I was raised by women who believe in being on time. In fact, not on time, early. 15 mins early is on time? More like 30. I was a straight A student in high school, and was also raised to be prepared.

Both lessons I’ve tried to take into my adult life as much as possible.

Loves, I am behind. Not a little behind. Not 5 mins late. Behind, as in there are days when I wonder at what point am I catching up and at what point am I starting over?

The reason I’m behind? More than one. Family issues came to the forefront. In the middle of cleaning out my closet, planning more than one shoot, keeping the editorial calendar current, collabs current, personal life up, back pain, etc, etc. The last few weeks have been filled with feelings of overwhelm. And the knowledge that I’m behind, and would rather be ahead.
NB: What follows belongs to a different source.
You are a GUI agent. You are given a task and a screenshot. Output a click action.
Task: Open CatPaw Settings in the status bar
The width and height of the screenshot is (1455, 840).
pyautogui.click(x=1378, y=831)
I’m not sure how to get in front once we’re behind. Do you? The following is what I’ve been doing, and it does help, though I’m sure that there might be better techniques (and if you’ve got them I would love to hear them!)

I’ve been honest
With clients, friends, family, whoever has asked. It’s not an easy thing to admit. That I’m behind. That I don’t think I can make that event, or deadline. That I need to push somethings back. That there’s a lot on my plate and I need some help. But. When I don’t admit it, the behind gets worse. And I’ve found that most people get it. My clients understand and need the extra time themselves! My friends and family understand I can’t make it, or pitch in and help. In fact, it’s made some of my relationships better to admit that I need a little help. Being behind as a good thing? Maybe.

Prioritize
I’m so behind there’s no way I’m getting everything done in a day. Or two. So, each day I’ve tried to limit my to-do list to 2 or 3 things I KNOW I can get done. I’m still aware of allllll the things, but actually getting things crossed off helps. And when I have too much to do I tend to do nothing. Weird? Maybe. But, true, for me at least.

Be OK with it
This may be the hardest thing. There are things I’m not getting done (though maybe I will at some point) and I’m behind. If I don’t like admitting it, I sure don’t like it. But. It’s where I am. The things that HAVE to happen, are happening. And I’m finding they all happen “on time”. And the things that may not get done? Maybe they don’t have to? I’m slowly and surely learning to be ok with that. It’s not easy, but it’s helping.

I would love to hear any and all tips you have about getting ahead once you’re behind!!

Wishing us all a week of not being behind and amazing shoes!